**Task brief**
Nothing but the lines from the top of the following entries through the line with "Given: Activate the mirror/flip board tool" should be printed, exactly as they are.

**Supplied material**
**********

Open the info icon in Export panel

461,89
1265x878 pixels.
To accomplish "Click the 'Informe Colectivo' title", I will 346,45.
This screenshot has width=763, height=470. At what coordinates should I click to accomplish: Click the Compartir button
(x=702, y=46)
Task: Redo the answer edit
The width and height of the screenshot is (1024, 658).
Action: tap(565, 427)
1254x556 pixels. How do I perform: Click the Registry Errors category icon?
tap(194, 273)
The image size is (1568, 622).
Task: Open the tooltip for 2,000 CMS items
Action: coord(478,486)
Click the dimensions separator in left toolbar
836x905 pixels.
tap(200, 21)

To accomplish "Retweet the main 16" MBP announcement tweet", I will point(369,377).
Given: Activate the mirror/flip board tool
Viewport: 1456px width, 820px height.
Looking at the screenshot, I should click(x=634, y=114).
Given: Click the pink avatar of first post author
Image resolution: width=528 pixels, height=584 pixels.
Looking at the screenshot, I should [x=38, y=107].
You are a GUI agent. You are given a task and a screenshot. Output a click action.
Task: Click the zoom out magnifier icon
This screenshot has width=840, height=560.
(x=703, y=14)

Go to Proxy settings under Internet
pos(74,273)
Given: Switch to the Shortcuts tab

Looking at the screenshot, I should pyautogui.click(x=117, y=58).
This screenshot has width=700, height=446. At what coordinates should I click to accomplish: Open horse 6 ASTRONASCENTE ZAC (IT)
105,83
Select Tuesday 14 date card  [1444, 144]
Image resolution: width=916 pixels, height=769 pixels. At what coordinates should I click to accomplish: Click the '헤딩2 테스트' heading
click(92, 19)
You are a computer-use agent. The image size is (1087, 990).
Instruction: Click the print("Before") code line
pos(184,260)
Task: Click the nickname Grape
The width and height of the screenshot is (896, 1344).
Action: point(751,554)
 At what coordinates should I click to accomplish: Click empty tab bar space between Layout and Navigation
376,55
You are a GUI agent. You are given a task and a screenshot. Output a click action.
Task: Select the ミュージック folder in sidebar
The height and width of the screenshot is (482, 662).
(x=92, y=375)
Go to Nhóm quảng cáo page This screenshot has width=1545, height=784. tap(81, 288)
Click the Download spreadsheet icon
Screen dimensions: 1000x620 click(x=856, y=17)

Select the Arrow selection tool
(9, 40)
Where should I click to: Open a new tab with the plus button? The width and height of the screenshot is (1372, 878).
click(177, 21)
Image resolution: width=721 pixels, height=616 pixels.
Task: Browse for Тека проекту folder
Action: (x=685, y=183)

**********

**Answer space**
Open the info icon in Export panel

461,89
1265x878 pixels.
To accomplish "Click the 'Informe Colectivo' title", I will 346,45.
This screenshot has width=763, height=470. At what coordinates should I click to accomplish: Click the Compartir button
(x=702, y=46)
Task: Redo the answer edit
The width and height of the screenshot is (1024, 658).
Action: tap(565, 427)
1254x556 pixels. How do I perform: Click the Registry Errors category icon?
tap(194, 273)
The image size is (1568, 622).
Task: Open the tooltip for 2,000 CMS items
Action: coord(478,486)
Click the dimensions separator in left toolbar
836x905 pixels.
tap(200, 21)

To accomplish "Retweet the main 16" MBP announcement tweet", I will point(369,377).
Given: Activate the mirror/flip board tool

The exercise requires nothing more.